According to Halacha, when a Sofer writes the Shem in Torah, he must do so with the proper Kavanah, that is, he must recite a verbal santification before the writing of each and every Shem in the Torah. If the sofer fails do so, the Shem has no holiness and the Sefer Torah, Tefillin or Mezuzah is Pasul. That’s why there’s the minhag of going to the Mikve before writing the Shem – it’s part of this santification process.
Additionally, there’s a special kabbalistic way of writing the Shem, as thaught by the Arizal and thus not only the preparation to write the Shem is difficult, but also the actual writing itself.

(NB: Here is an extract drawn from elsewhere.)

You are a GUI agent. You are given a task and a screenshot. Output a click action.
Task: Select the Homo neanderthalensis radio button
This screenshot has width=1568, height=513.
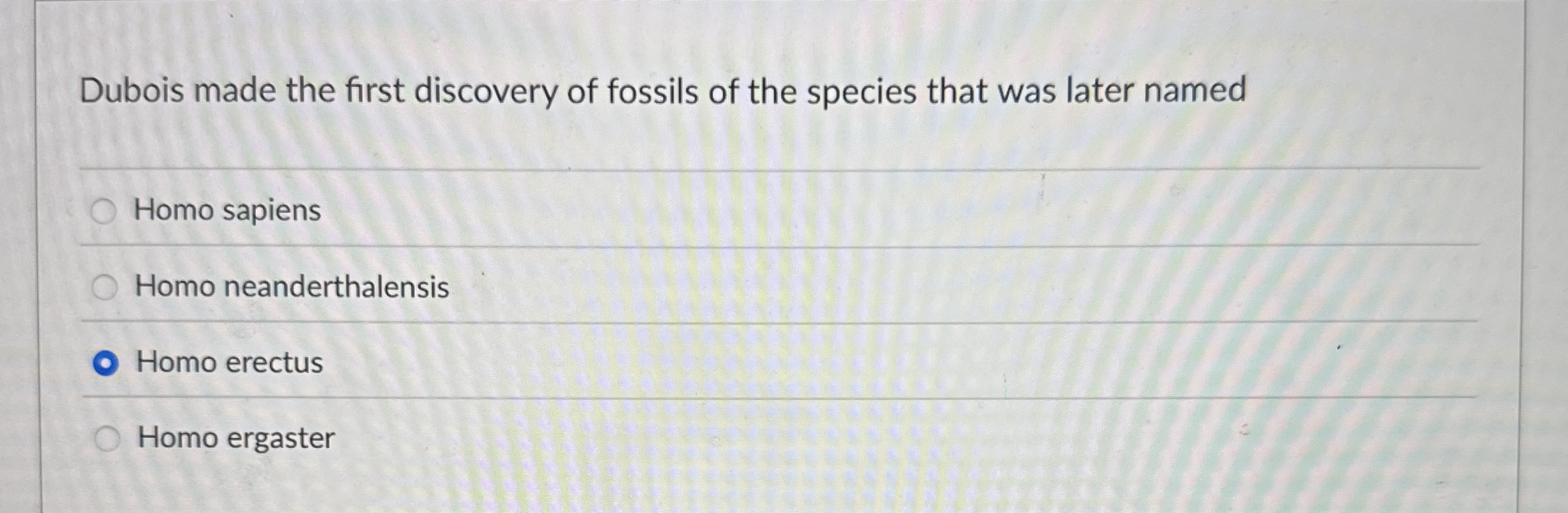tap(107, 286)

According to Halacha once the Shem is written it can’t be erased, a prohibition derived from the Pasuk in Devarim Deut. 12-03:04, which states "ואבדתם את שמם מן המקום ההוא לא תעשון כן ליהוה אלהיכם (and you shall destroy the names of pagan gods from their places. You shall not do similarly to G-d your Lord)." Any paper containing the Shem cannot be thrown in garbage, and in fact there’s a glued paper in my Kollel’s door containing Shemot that no one can remove (photo in the right).

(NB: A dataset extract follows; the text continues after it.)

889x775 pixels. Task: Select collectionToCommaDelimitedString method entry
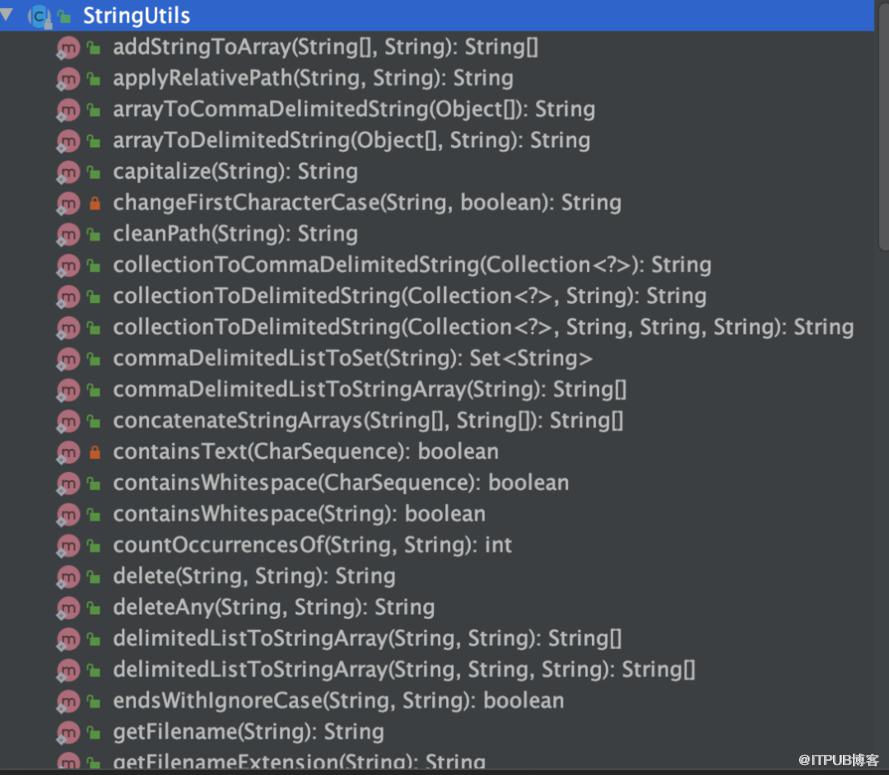click(x=412, y=265)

Because of this prohibition, the old printed Chumashim do not spell the full Shem but use a peculiar alternative, the Yud-Yud (photo in the right). This way, if a Chumash gets ripped or simple lost there will be no transgression of the aforementioned problem. But why did the publishers chose specifically Yud-Yud?
If you look in even older books, you’ll see a line under or above the Yud-Yud – I saw this in old Ketubot from all sorts (Hebrew University has a great collection).
I’ve heard two explanations for this. If you look in Sefardic and some Chassidic siddurim you’ll see that all the Shemot are written in the form of “Shiluv” (photo in the right), that is, in a combination of the letters of the written Shem and the way we pronounce the Shem (they are not the same). That’s a Kabbalistic custom and you will see that the Shiluv starts with Yud and ends with Yud. That might be the reason why the Yud-Yud was chosen to replace the Shem in the Siddurim.
But I saw in the Darkei Moshe another explanation. As I said, the ancient books have Yud-Yud with an underline. This underline is a Vav, and if you take the Gematria of the Yud (10) Yud (10) and Vav (6) you will get 26, which is the same numerical value as the Shem.
(The same explanation is said about the Aleph, which consists of two Yuds and one Vav. That’s an allusion that G-d (26) is one in this world).
Since some 15 years ago, the seforim publishers stopped using the Yud-Yud by and large, rather using the explicit Shem. I happen to know the owner of one of the most popular publishers of Jerusalem and he told me the Gedolim had asked him to use the Shem because unlike some time ago, the Seforim are much more durable and it’s easier to keep them in good condition. However, I’ve seen one very recent edition of the Chumash that uses a creative solution – they wrote the Shem but disconnected the “foot” of the first Hey (photo in the right). In a first look you may not realize, but it’s there and consequently there will be no problems in case the Chumash gets ripped or something.
(A side point: Why disconnect the first Hey? If they would do it in the second Hey, the first two letters of the Shem would read Yud-Hey, which is another Shem and we would be back to square zero).
All in all, it should be clear now that a very beautiful Sefer Torah or Tefillin or Mezuza can be worthless if the Sofer didn’t follow the rules of the game. Be carefull, and do your due diligence before you buy something so holy. This is just as serious as any other investment and if you fail to do your homework you might be getting yourself in the Safrut version of Maddof’s Ponzi scheme – a worthless piece of parchement. Be aware!